Celeriac Puree is one of those foods that most people never try because they think it’s must be complicated, but it’s actually an easy-going, forgiving dish to make that is a perfect cook to impress dish for the cook who doesn’t want to hover. My recipe is perhaps a bit tangier and less creamy than most, but it is also significantly lighter.
- 1 knob of celeriac or celery root, peeled and chopped into big cubes.
- 1/4 cup of half and half
- 1 fresh lemon, juiced
- 2 quarts of water
Add lemon juice to the water, then the half and half, toss in the celeriac and put on medium heat. Bring to a boil and let cook for 25 minutes or so, until tender. Remove, strain, reserving liquid. Put the chunks into a blender or Magic Bullet® and add back 1 cup of the cooking liquid (more or less) and puree. Add more liquid to get the texture you like. You can add salt and pepper if you like. I like its bright, lemony tartness as is.

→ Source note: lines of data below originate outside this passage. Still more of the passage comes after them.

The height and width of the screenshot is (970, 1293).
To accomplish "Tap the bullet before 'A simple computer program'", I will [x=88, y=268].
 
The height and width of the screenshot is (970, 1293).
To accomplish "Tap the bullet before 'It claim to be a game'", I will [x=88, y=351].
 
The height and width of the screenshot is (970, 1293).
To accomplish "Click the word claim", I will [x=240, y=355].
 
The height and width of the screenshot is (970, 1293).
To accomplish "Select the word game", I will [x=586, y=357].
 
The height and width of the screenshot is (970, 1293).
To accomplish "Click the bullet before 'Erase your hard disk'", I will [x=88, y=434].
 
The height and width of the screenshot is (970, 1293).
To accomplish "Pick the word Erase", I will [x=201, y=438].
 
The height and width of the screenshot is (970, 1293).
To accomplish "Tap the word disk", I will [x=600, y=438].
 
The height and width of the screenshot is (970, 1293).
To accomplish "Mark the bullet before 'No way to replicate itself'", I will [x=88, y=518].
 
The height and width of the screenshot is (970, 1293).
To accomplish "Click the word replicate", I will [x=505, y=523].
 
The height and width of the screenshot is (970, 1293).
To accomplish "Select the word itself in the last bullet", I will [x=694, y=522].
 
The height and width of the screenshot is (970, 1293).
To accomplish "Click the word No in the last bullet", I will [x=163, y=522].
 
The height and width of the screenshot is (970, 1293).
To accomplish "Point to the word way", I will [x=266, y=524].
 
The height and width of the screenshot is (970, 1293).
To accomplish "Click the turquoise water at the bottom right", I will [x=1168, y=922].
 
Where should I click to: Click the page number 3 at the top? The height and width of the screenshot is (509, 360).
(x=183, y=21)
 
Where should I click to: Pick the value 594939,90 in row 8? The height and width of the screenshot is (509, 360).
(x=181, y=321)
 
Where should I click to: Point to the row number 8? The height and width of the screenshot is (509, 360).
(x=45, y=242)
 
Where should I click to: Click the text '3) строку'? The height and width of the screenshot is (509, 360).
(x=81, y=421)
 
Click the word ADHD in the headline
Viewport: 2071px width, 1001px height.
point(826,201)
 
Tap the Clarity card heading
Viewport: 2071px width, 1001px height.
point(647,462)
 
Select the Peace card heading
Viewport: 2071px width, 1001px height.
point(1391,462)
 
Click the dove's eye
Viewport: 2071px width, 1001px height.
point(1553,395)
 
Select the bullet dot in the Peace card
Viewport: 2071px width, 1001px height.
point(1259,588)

With chicken, leeks and mushrooms you can make a fricassee so many different ways, the most difficult thing about cooking it up is deciding which flavor profile to choose. Since celeriac puree is common in French cuisine (though usually made with 4 times as much dairy and whole cream, not half and half) I decided to go with tarragon. Makes 4 servings.
- 6 oz of cooked chicken (I have this from when I made Chicken Noodle soup the other day)
- 1/2 leek, cut in half lengthwise and sliced thin, just the green end
- 1/2 celery stalk, cut in half lengthwise and sliced thin
- 6 mushrooms, cut in half and sliced thin
- 1 tbsp tarragon
- 1 TBSP dijon mustard
- 2 TBSP butter
- 2 TBSP flour
- 1 TBSP pear brandy
- 1 TBSP olive oil
Heat the olive oil in a skillet, adding leeks, celery and tarragon and cook until softened. Add the mushrooms and pear brandy and stir. Add the chicken and 1 TBSP of water and cover. In 3 to 5 minutes, slide everything over to one side of the pan. On the other side add the roux made with butter and flour. Add about 1 cup of water and the mustard and stir. Mix in the with fricassee and cover for a couple minutes. Serve on top of the celeriac puree. Makes 4 servings, just like the celeriac.
I dished up two servings each of puree in two bowls and put the fricassee on top. I had one for lunch and put a cover on the other for lunch tomorrow.